The implemented SOM-Algorithm initializes the weights of each node by randomly selecting from all input values. For each iteration the best-matching unit (BMU) of the SOM is calculated and new input vectors are added to the member list of the BMU. Based on the current neighborhood radius neighboring nodes are selected and updated, whilst taking into account the distance to the BMU and reducing the adjustment respectively. When the SOM has been trained on all input vectors, the learning rate and the neighborhood raidus are updated and another round of training starts.

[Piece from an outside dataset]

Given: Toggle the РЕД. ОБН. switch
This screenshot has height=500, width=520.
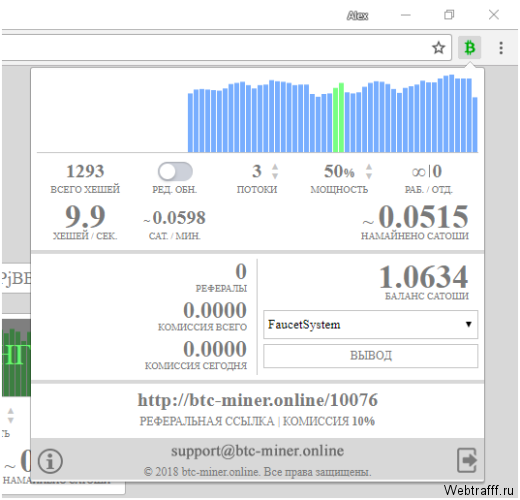Looking at the screenshot, I should tap(175, 172).
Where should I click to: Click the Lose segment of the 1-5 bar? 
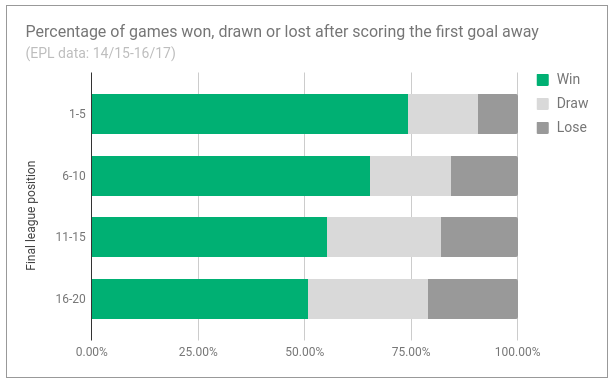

In order to send intermediate results to the client, a worker thread is created on the server, so that the servers main thread is able to send the intermediates to the client. Upon receiving a result, the client transforms it to JSON and stores it in the correct directory.
## `listresults` Command
This command lists all finished clustering results. This is technically realized by listing all directory names inside the folder `clusteringResults`.
The command below provides an example of `listresults`:
```
listresults
```
## `rm` Command
This command removes the results of a finished clustering query. More precisely, it removes the whole directory of the finished clustering query given by the result ID.
The command below provides an example of `rm`:
```
rm 0xCAFE
```
## `inspectcluster` Command
The `inspectcluster` command shows information about the entered cluster, given by the height and the width index. The boolean defines whether all members should be listed or not.
The command below provides an example of `inspectcluster`:
```
inspectcluster 0xCAFE 1 1 true
```
## `plotcluster` Command
Depending on the `<resultID` (first argument) the command draws the associated final result of the query or depending on the `<boolPlotAllFrames` (last argument) the intermediate results. The `<boolPlotClusterMember>`(fourth argument) defines if all of the members or only the weight of the nodes should be drawn. On the basis of this command, the video is created.
Just as a clarification for `clusterPlotHeight` and `clusterPlotWidth`: In our implementation, those two arguments define the dimensions of a single cluster. This means, that for e.g. 5x6 clusters in one single plot, the height of the whole image is `5 * clusterPlotHeight (+ some margin)` and the width of the whole image is `6 * clusterPlotWidth (+ some margin)`.
The command below provides an example of `plotcluster`:
```
plotcluster 0xCAFE 300 400 true NONE false
```
## Bonus: Different Kernel Functions
A gaussian kernel has been implemented, which updates nodes within the specified radius less, the further they are away from the BMU.